==== Source data ====

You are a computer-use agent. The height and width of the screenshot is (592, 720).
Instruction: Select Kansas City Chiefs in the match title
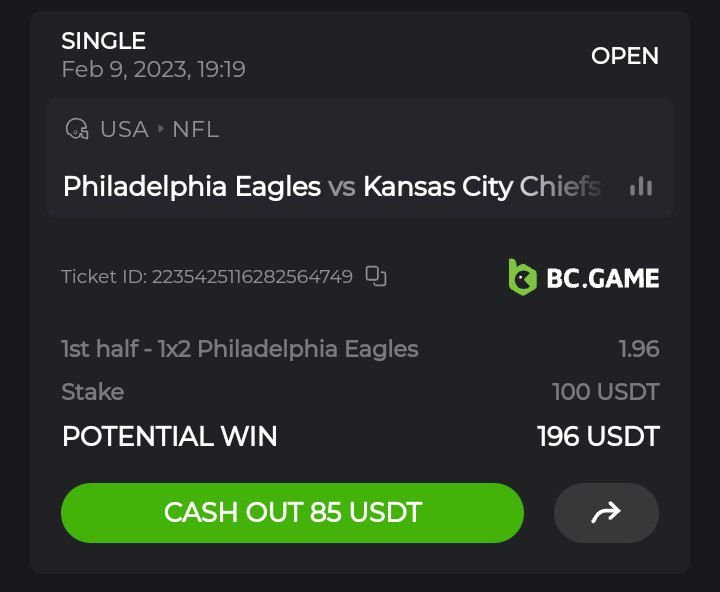(481, 186)
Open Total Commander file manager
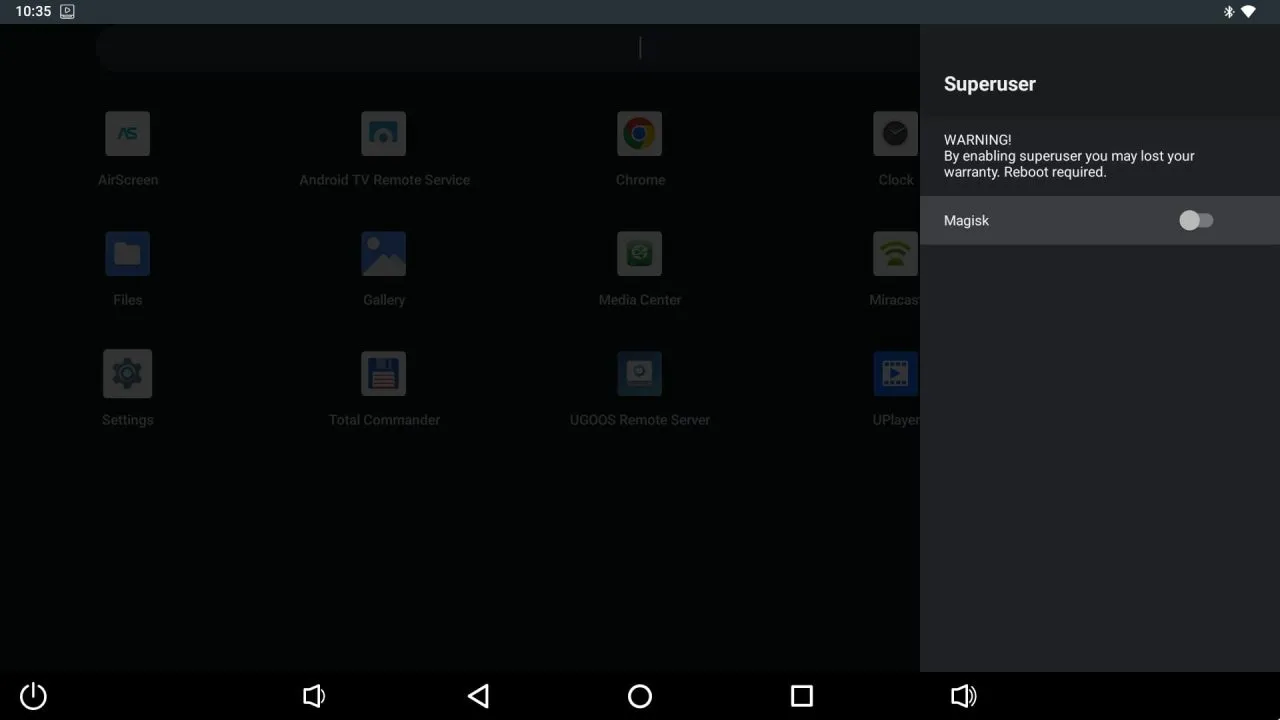The height and width of the screenshot is (720, 1280). tap(384, 373)
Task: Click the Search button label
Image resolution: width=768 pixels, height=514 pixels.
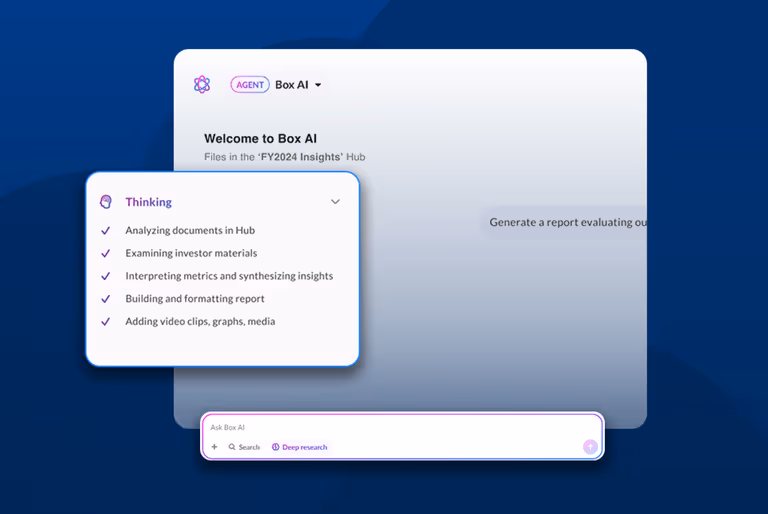Action: [249, 447]
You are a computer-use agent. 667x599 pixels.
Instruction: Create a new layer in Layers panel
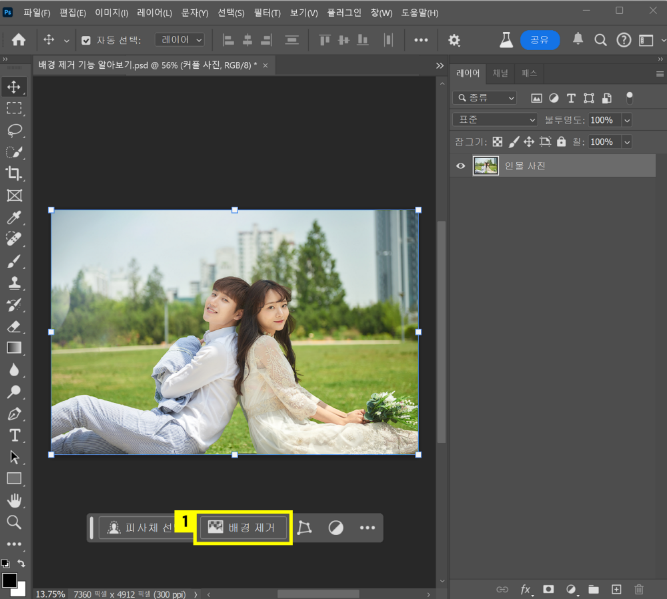pyautogui.click(x=616, y=589)
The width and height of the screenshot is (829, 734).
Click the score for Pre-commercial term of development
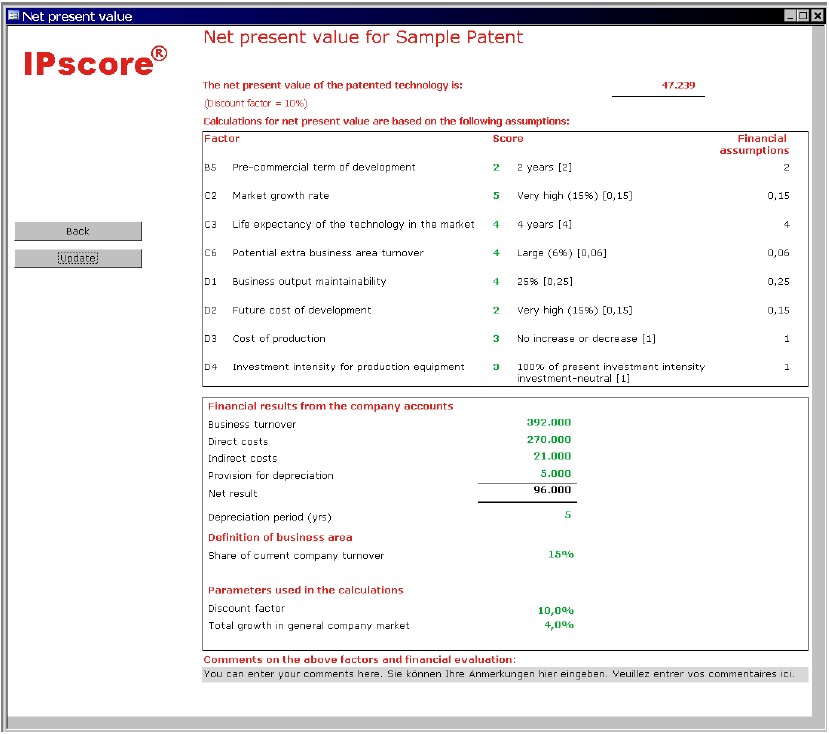click(496, 168)
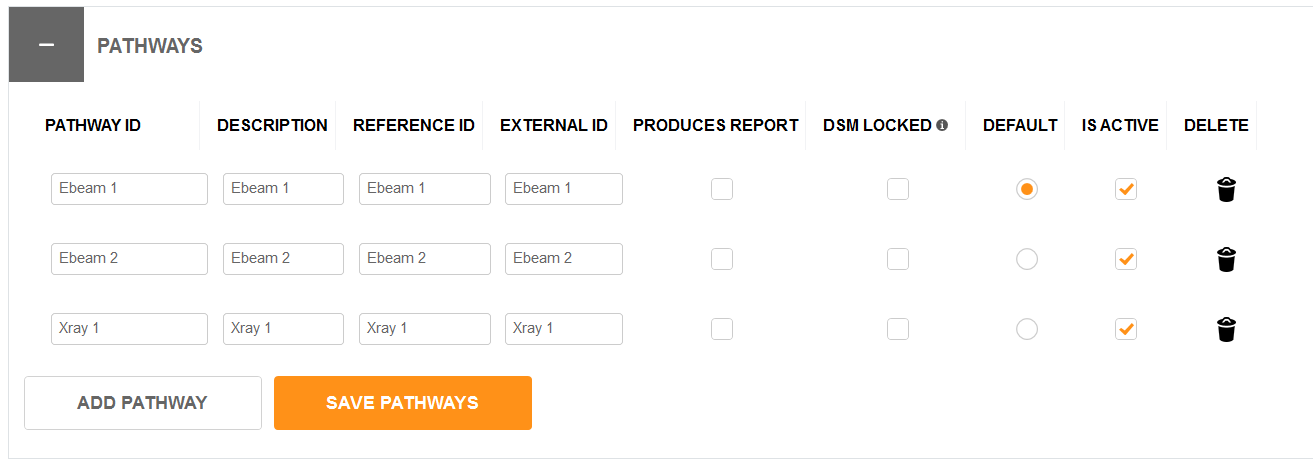This screenshot has width=1313, height=472.
Task: Tick DSM Locked checkbox for Ebeam 1
Action: 898,189
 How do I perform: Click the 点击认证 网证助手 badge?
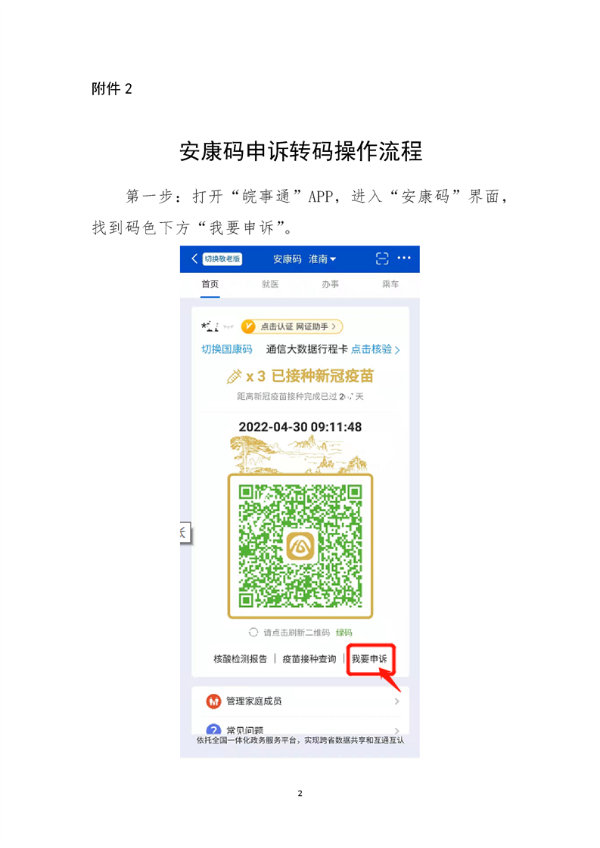(x=292, y=326)
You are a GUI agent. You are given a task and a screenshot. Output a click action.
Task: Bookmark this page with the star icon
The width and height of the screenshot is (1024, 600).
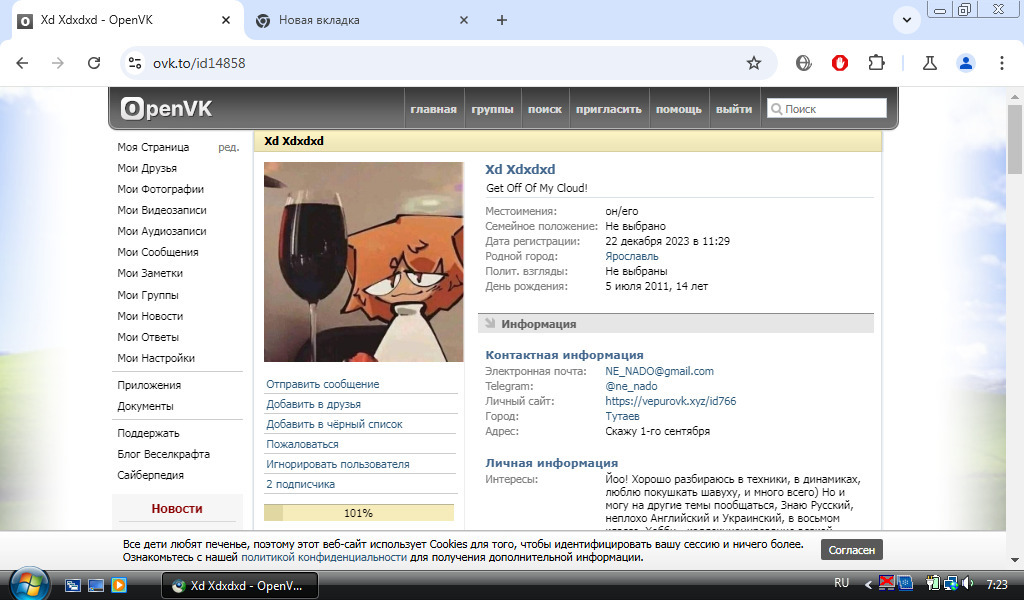click(754, 63)
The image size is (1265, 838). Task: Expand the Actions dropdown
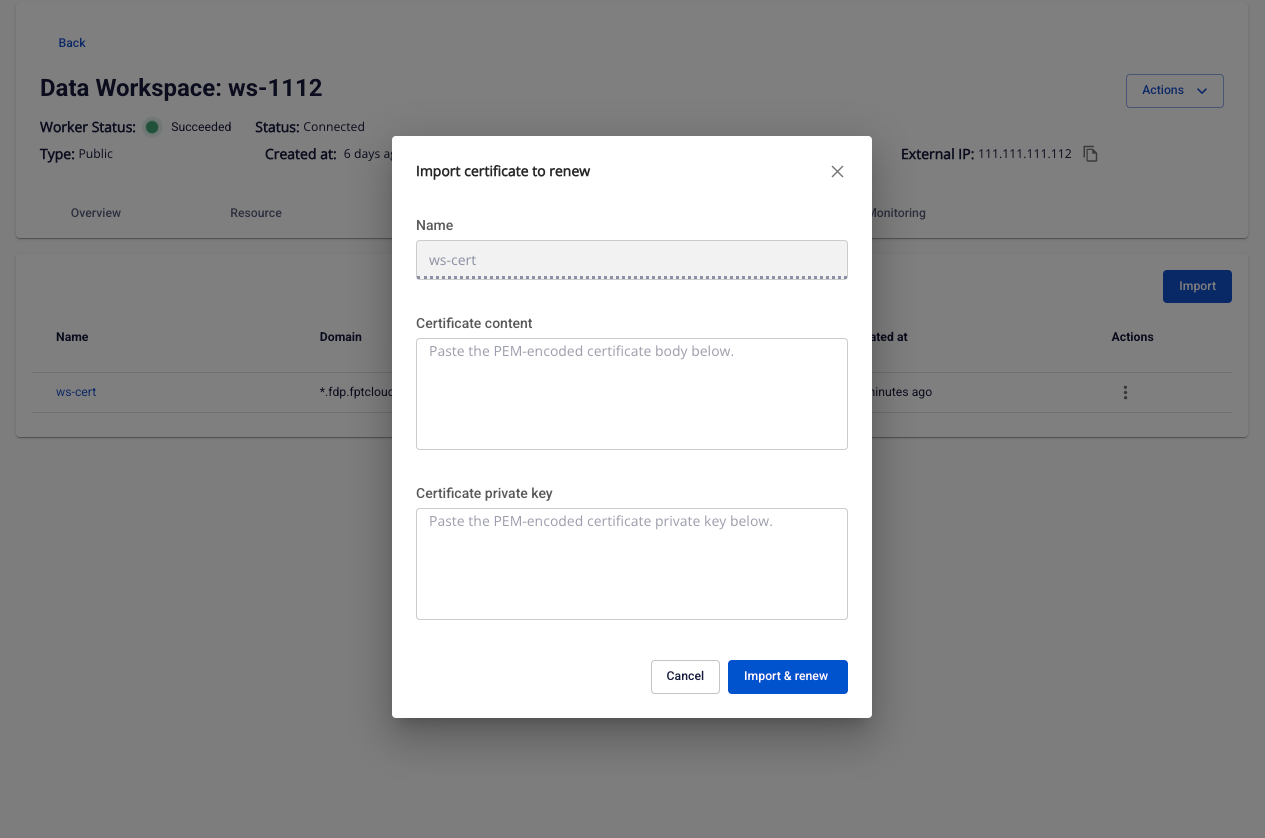(1174, 90)
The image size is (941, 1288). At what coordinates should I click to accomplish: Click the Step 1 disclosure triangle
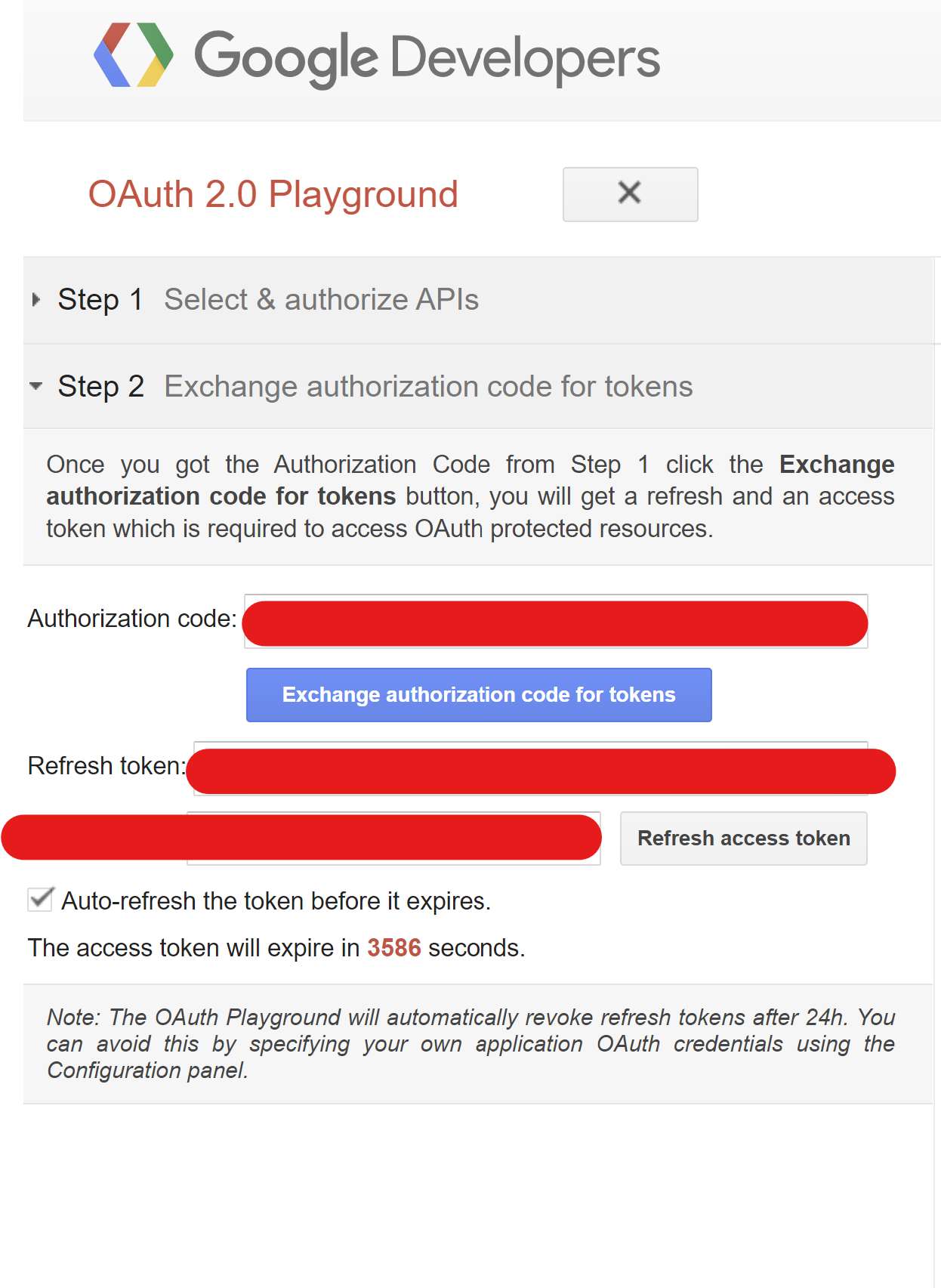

====

● **What to work on**
Pass over the images and copy the rest of the material above exactly.

● **Answer for this exercise**
You are a computer-use agent. The height and width of the screenshot is (592, 720).
Instruction: Select Kansas City Chiefs in the match title
(481, 186)
Open Total Commander file manager
The height and width of the screenshot is (720, 1280). tap(384, 373)
Task: Click the Search button label
Image resolution: width=768 pixels, height=514 pixels.
Action: [249, 447]
You are a computer-use agent. 667x599 pixels.
Instruction: Create a new layer in Layers panel
pyautogui.click(x=616, y=589)
The width and height of the screenshot is (829, 734).
Click the score for Pre-commercial term of development
click(496, 168)
This screenshot has width=1313, height=472.
Task: Tick DSM Locked checkbox for Ebeam 1
Action: 898,189
 How do I perform: Click the 点击认证 网证助手 badge?
(x=292, y=326)
You are a GUI agent. You are given a task and a screenshot. Output a click action.
Task: Bookmark this page with the star icon
The width and height of the screenshot is (1024, 600).
click(754, 63)
The image size is (1265, 838). Task: Expand the Actions dropdown
(1174, 90)
The image size is (941, 1288). At what coordinates should I click to accomplish: Click the Step 1 disclosure triangle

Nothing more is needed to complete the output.